In many mountain settlements negroes are not allowed to tarry. It has been assumed that this prejudice against colored folk had its origin far back in the time when “poor whites” found themselves thrust aside by competition with slave labor. This is an error. Our mountaineers never had to compete with slavery. Few of them knew anything about it except from hearsay. Their dislike of negroes is simply an instinctive racial antipathy, plus a contempt for anyone who submits to servile conditions. A neighbor in the Smokies said to me: “I b’lieve in treatin’ niggers squar. The Bible says they’re human—leastways some says it does—and so there’d orter be a place for them.

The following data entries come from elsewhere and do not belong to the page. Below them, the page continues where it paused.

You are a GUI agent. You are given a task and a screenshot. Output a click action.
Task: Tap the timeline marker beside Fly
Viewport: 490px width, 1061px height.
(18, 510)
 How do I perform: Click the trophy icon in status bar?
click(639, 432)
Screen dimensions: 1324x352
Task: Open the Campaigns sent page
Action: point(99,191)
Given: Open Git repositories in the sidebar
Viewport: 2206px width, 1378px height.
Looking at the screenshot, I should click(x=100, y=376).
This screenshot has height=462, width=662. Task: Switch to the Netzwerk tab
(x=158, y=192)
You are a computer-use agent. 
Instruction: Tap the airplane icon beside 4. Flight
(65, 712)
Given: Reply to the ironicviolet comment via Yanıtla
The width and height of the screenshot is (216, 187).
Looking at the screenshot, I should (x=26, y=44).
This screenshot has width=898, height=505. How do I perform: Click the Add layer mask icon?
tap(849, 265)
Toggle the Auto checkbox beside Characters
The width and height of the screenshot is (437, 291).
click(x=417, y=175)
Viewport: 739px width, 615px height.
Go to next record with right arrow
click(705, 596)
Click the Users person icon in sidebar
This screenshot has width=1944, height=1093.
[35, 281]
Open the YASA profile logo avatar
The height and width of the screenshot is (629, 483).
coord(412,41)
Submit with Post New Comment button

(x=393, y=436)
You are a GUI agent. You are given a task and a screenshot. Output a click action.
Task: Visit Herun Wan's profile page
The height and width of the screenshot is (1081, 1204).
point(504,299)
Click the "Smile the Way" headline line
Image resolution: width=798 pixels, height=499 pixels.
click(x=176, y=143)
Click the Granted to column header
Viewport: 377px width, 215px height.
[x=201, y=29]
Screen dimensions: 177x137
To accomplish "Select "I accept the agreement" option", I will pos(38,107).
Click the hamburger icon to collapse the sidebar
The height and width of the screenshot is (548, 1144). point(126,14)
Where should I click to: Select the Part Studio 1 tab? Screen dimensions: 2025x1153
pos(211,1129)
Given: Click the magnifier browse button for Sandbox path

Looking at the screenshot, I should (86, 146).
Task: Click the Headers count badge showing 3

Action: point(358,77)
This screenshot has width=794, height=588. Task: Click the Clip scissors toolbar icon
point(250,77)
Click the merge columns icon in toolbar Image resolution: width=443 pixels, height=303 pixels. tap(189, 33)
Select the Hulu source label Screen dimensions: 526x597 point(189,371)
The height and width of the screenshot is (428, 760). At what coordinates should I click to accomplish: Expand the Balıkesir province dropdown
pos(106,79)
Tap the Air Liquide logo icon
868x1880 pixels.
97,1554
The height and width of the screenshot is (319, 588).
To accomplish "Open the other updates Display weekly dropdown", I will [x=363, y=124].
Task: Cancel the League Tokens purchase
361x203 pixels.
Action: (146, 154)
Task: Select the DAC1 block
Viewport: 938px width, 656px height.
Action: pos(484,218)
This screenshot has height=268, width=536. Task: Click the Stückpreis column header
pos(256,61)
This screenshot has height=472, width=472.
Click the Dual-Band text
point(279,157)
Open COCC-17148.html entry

But it’s some place else—not around me!” That is the whole thing in a nutshell.

Here, then, is Appalachia: one of the great land-locked areas of the globe, more English in speech than Britain itself, more American by blood than any other part of America, encompassed by a high-tensioned civilization, yet less affected to-day by modern ideas, less cognizant of modern progress, than any other part of the English-speaking world.

Of course, such an anomaly cannot continue. Commercialism has discovered the mountains at last, and no sentiment, however honest, however hallowed, can keep it out. The transformation is swift. Suddenly the mountaineer is awakened from his eighteenth-century bed by the blare of steam whistles and the boom of dynamite. He sees his forests leveled and whisked away; his rivers dammed by concrete walls and shot into turbines that outpower all the horses in Appalachia. He is dazed by electric lights, nonplussed by speaking wires, awed by vast transfers of property, incensed by rude demands. Aroused, now, and wide-eyed, he realizes with sinking heart that here is a sudden end of that Old Dispensation under which he and his ancestors were born, the beginning of a New Order that heeds him and his neighbors not a whit.

All this insults his conservatism. The old way was the established order of the universe: to change it is fairly impious. What is the good of all this fuss and fury? That fifty-story building they tell about, in their big city—what is it but another Tower of Babel? And these silly, stuck-up strangers who brag and brag about “modern improvements”—what are they, under their fine manners and fine clothes? Hirelings all. Shrewdly he observes them in their relations to each other.—

“Each man is some man’s servant; every soul
Is by some other’s presence quite discrowned.”

Proudly he contrasts his ragged self: he who never has acknowledged a superior, never has taken an order from living man, save as a patriot in time of war. And he turns upon his heel.

Yet, before he can fairly credit it as a reality, the lands around his own home are bought up by corporations. All about him, slash, crash, go the devastating forces. His old neighbors vanish. New and unwelcome ones swarm in. He is crowded, but ignored. His hard-earned patrimony is robbed of all that made it precious: its home-like seclusion, independence, dignity. He sells out, and moves away to some uninvaded place where he “will not be bothered.”

“I don’t like these improvements,” said an old mountaineer to me. “Some calls them ‘progress,’ and says they put money to circulatin’. So they do; but who gits it?”